━━━ Records supplied ━━━
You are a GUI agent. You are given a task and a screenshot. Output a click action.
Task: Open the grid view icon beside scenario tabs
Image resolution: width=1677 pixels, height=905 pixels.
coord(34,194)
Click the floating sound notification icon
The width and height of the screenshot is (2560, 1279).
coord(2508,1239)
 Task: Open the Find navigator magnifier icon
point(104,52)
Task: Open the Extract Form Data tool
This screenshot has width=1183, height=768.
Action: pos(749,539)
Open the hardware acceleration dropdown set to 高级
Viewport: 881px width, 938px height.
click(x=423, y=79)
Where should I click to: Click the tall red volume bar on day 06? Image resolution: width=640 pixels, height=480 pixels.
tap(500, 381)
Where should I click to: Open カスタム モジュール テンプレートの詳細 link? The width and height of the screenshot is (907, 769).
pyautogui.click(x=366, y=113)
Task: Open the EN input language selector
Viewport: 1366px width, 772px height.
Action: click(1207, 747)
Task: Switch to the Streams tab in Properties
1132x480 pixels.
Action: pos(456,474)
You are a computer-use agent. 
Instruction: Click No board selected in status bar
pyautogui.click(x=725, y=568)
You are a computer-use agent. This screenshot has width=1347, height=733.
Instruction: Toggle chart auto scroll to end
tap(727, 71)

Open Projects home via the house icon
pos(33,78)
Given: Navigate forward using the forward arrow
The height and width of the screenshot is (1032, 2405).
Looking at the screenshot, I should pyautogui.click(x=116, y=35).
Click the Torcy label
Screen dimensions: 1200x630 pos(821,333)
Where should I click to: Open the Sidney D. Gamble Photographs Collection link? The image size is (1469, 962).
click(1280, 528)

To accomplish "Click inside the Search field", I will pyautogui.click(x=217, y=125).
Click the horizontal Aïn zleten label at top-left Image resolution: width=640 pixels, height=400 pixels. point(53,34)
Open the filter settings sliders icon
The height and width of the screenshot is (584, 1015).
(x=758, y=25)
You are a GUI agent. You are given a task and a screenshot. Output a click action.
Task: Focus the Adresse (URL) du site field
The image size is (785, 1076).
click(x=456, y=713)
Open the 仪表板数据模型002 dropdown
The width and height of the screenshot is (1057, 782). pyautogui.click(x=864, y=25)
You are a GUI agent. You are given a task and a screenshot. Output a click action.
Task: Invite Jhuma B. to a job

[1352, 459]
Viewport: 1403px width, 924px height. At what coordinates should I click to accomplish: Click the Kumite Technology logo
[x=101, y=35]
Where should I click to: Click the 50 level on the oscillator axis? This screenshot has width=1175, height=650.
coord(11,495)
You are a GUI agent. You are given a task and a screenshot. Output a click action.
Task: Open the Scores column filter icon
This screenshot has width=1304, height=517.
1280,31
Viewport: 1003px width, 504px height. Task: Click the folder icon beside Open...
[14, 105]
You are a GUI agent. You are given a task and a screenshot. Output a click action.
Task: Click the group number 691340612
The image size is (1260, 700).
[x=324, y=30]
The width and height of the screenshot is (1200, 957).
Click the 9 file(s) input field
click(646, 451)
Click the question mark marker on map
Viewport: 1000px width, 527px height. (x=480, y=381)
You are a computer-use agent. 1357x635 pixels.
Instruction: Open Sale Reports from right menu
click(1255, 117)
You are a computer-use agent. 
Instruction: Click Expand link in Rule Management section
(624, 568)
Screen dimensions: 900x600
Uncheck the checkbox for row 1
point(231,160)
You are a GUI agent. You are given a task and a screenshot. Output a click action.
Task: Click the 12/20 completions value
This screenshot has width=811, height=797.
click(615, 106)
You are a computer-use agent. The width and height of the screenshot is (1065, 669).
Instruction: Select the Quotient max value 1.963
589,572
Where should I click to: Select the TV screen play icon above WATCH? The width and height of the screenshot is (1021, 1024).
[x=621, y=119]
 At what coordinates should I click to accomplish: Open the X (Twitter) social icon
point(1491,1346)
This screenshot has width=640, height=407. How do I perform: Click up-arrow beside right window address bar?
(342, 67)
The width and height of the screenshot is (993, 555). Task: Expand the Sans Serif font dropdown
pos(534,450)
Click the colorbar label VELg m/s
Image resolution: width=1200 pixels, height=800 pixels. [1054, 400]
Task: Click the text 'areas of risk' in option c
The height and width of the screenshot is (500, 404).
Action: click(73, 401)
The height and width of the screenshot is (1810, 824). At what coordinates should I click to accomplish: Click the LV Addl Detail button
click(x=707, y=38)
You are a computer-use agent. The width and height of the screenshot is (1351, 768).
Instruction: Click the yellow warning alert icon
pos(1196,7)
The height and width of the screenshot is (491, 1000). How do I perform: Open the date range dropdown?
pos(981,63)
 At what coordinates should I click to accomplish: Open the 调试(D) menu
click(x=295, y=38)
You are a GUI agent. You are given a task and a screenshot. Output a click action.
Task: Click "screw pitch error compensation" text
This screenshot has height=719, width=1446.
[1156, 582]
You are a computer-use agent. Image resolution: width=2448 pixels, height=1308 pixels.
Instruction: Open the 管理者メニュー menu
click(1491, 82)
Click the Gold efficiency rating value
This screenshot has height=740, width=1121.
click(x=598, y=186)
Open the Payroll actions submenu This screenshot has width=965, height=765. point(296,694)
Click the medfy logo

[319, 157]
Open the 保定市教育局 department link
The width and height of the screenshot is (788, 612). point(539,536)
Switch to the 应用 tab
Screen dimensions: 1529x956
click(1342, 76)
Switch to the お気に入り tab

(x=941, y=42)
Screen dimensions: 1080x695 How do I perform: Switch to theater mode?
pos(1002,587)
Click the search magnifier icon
━━━
#### [Objective]
Update the part that opens with the line containing "Click the horizontal" and closes with the line containing "[1352, 459]" by replacing "dropdown" with "drop-down list" and keeping everything else the same. Return only those lines.

#### [The result]
Click the horizontal Aïn zleten label at top-left Image resolution: width=640 pixels, height=400 pixels. point(53,34)
Open the filter settings sliders icon
The height and width of the screenshot is (584, 1015).
(x=758, y=25)
You are a GUI agent. You are given a task and a screenshot. Output a click action.
Task: Focus the Adresse (URL) du site field
The image size is (785, 1076).
click(x=456, y=713)
Open the 仪表板数据模型002 drop-down list
The width and height of the screenshot is (1057, 782). pyautogui.click(x=864, y=25)
You are a GUI agent. You are given a task and a screenshot. Output a click action.
Task: Invite Jhuma B. to a job

[1352, 459]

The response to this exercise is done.